It's nice to be back at home after a week away. I may not be surrounded by beautiful mountains and the sea but my flat is home, it's a little haven and I'm hugely grateful for it. So I thought I'd write a short post on gratitude. I'm particularly grateful for mistakes - the fact that I now accept it's OK to make them and that I can learn from them, even if sometimes I have to make the same mistake over and again before I learn the lesson. I'm also grateful for my Vespa that gets me anywhere in London very quickly without paying the congestion charge. I'm so grateful for it, in fact, that I'm thinking of cleaning it and maybe even checking the oil. Car or scooter maintenance isn't my forte but taking care of myself means taking care of my belongings, and my road safety for that matter. On the topic of my Vespa, I'm very grateful I haven't fallen off it over the past five years. I'm also grateful today for the Internet - for telling me how I can clean out the gunk from my washing machine without having to call in an expensive repairman. There are many more things I'm grateful for - health, family, friends etc - but I've finally realised I don't have to write down my every thought on this blog and that it'd also be a good idea to spend a little more time on my freelance journalism work to earn some cash.

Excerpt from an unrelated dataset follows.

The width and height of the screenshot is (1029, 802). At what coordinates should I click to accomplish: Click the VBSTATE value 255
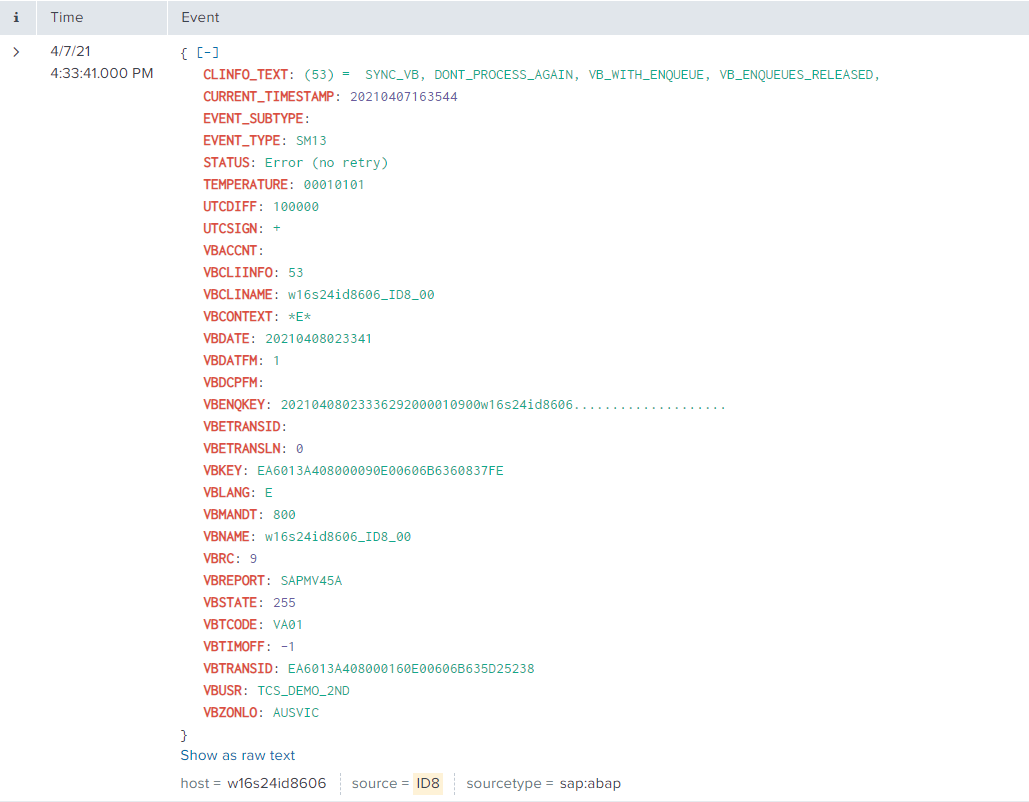[284, 603]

So I thought I'd dedicate the rest of this post to other people and campaigns involved in the whole body image debate. Firstly, Natasha Devon. Natasha co-runs Body Gossip - a campaign that promotes realistic, natural and healthy beauty - and regularly appears on TV, radio and in the print media, talking about body confidence, self-esteem and eating disorders. I've mentioned Body Gossip before but it's definitely worth mentioning again. Check out this blog she wrote about Barbie being an unrealistic and dangerous role model for young girls, posted after a BBC Radio 5 Live debate on the same topic. Body Gossip is also looking for stories to publish in a new book, so if you have a body-related story, poem or stream of consciousness you want to share, check out this link and send it in to them. I'll be writing my offer this week.

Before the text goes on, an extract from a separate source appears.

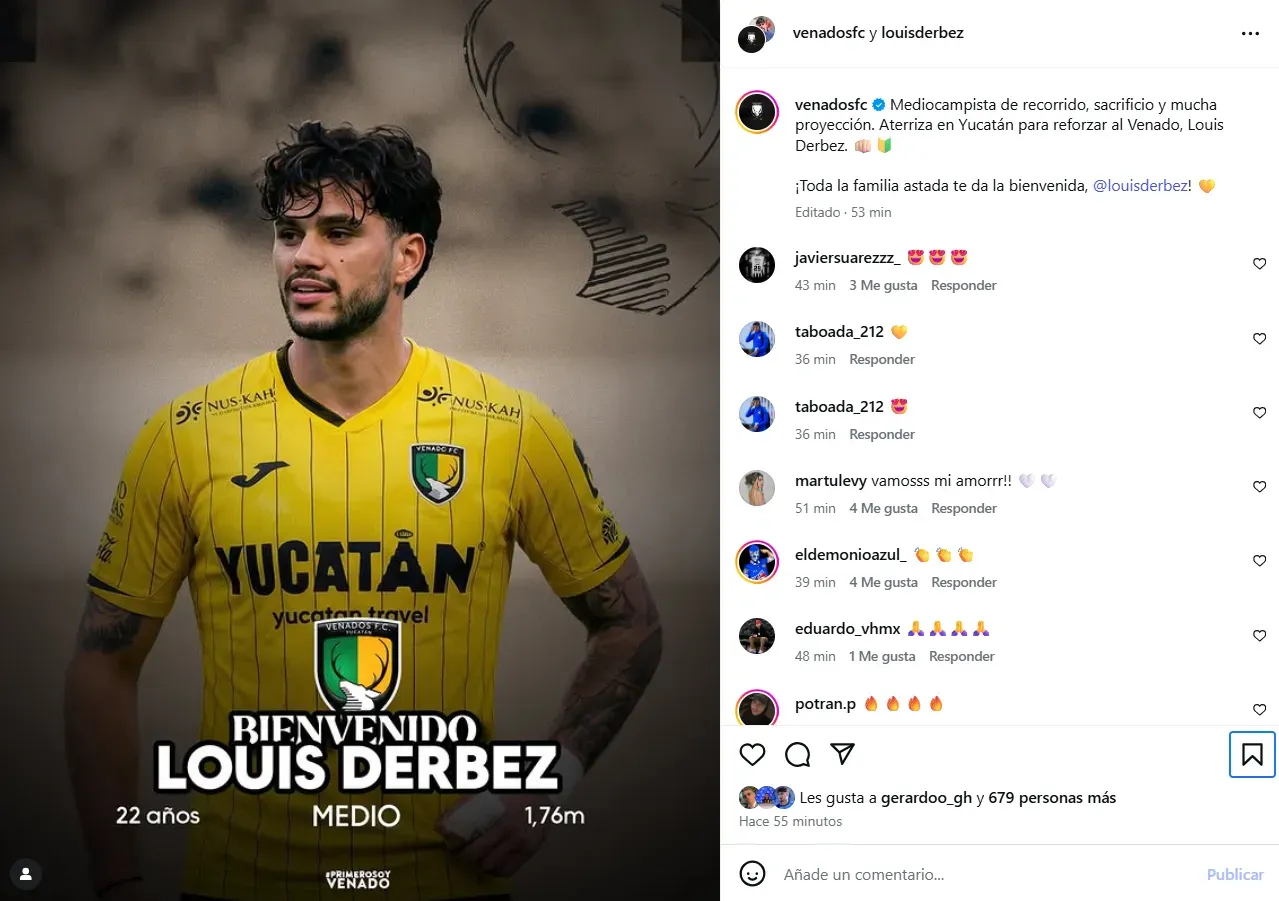Open emoji picker in comment box

tap(752, 874)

And finally, I've written a lot in the past few days about the Endangered Species women summits that took place this month in five cities. The aim of the summits was to challenge negative body thoughts, self-hate and the industries that propagate unrealistic standards of beauty. The London one, which I went to, was on March 4th and Elena Rossini, the documentary filmmaker I linked to yesterday, has just put together a great video, called Endangered Species London: The Film, which sums up the event, held at the Royal Festival Hall on London's South Bank. The film features presentations by Susie Orbach, psychotherapist and author of Fat is a Feminist Issue, Body Gossip, members of parliament Lynne Featherstone and Jo Swinson, Girl Guiding UK and more. It's definitely worth a look.